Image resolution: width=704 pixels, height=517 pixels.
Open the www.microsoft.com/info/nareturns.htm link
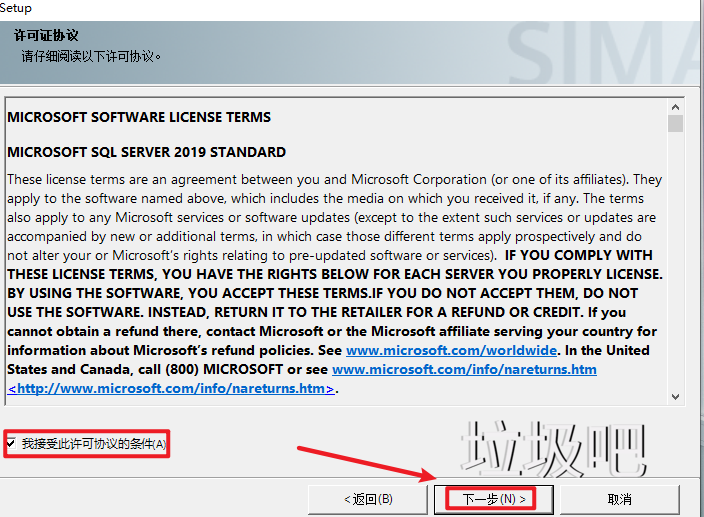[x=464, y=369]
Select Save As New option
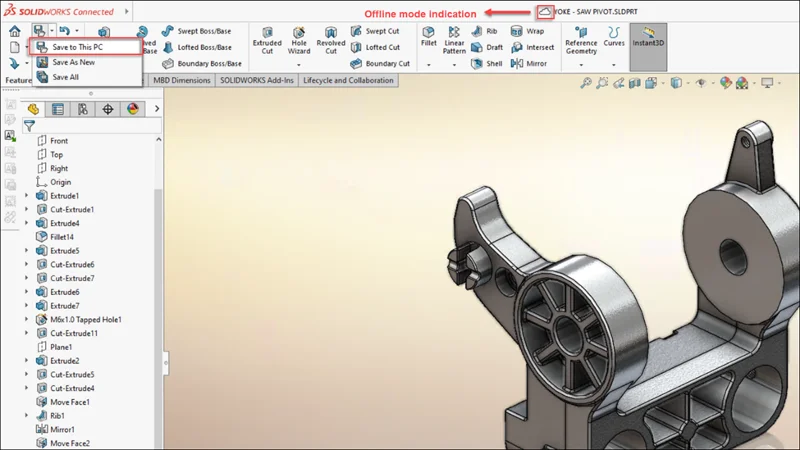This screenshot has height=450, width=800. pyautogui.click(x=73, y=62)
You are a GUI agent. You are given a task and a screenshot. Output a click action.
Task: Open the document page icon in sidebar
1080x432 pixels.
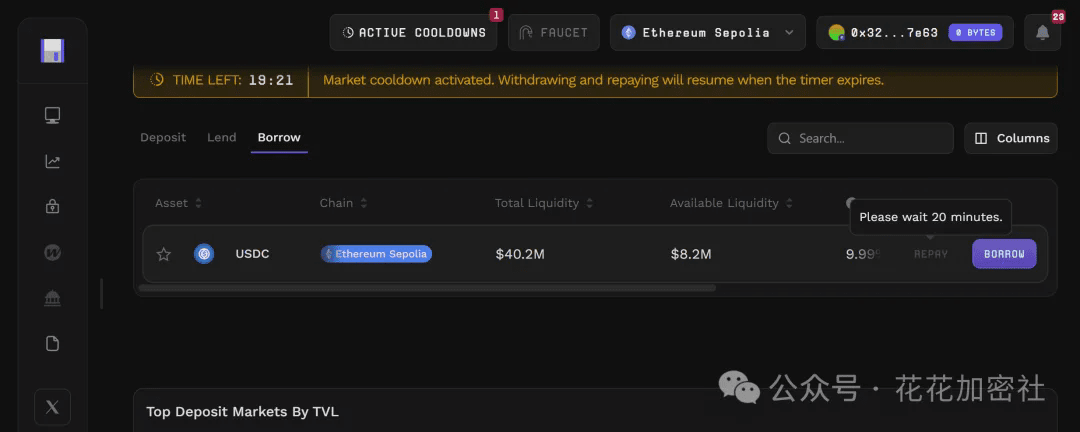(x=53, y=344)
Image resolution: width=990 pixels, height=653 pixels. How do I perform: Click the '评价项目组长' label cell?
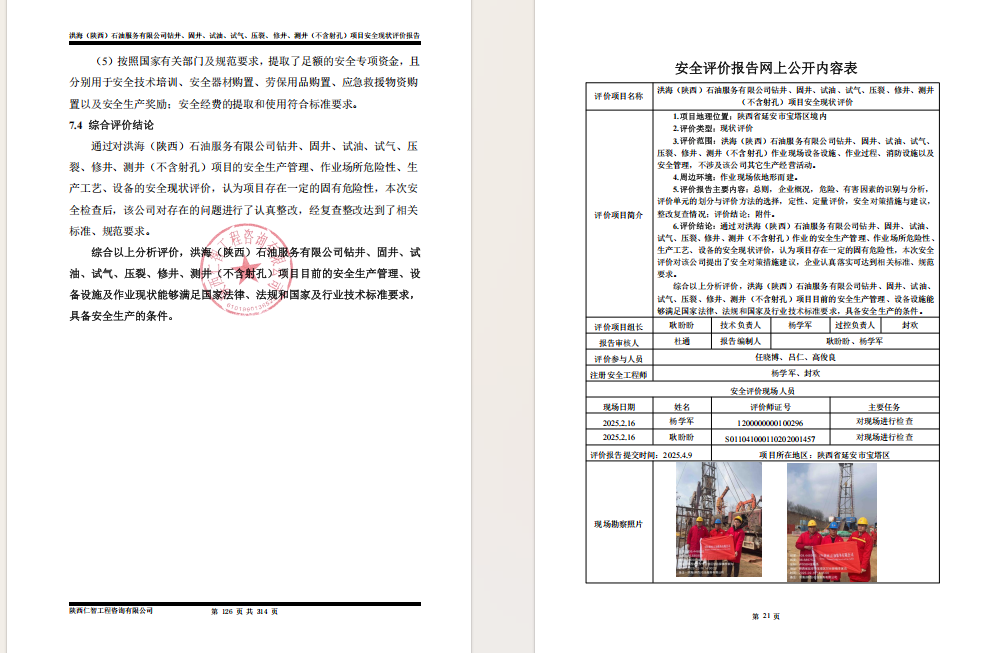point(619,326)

+ + + + + + +

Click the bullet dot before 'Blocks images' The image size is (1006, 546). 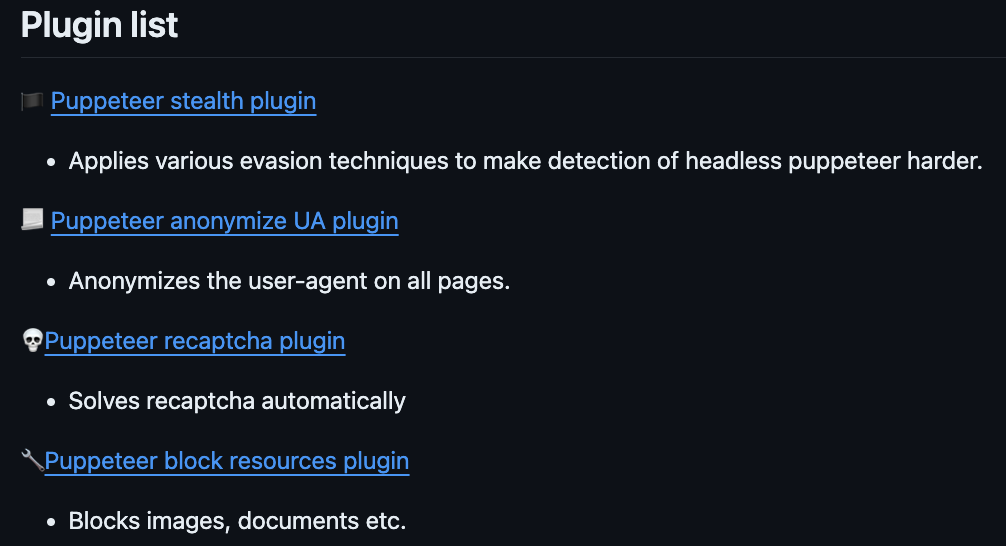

+ + + + + + +

→ What the task requires:
Extract, word for word, the stretch of items from the line containing "Image resolution: width=704" through the line containing "point(619,326)", and leave the pictures out of your answer.

→ The reply:
Image resolution: width=704 pixels, height=517 pixels.
Open the www.microsoft.com/info/nareturns.htm link
[x=464, y=369]
Select Save As New option
This screenshot has height=450, width=800. pyautogui.click(x=73, y=62)
You are a GUI agent. You are given a task and a screenshot. Output a click action.
Task: Open the document page icon in sidebar
1080x432 pixels.
(x=53, y=344)
Image resolution: width=990 pixels, height=653 pixels. How do I perform: Click the '评价项目组长' label cell?
point(619,326)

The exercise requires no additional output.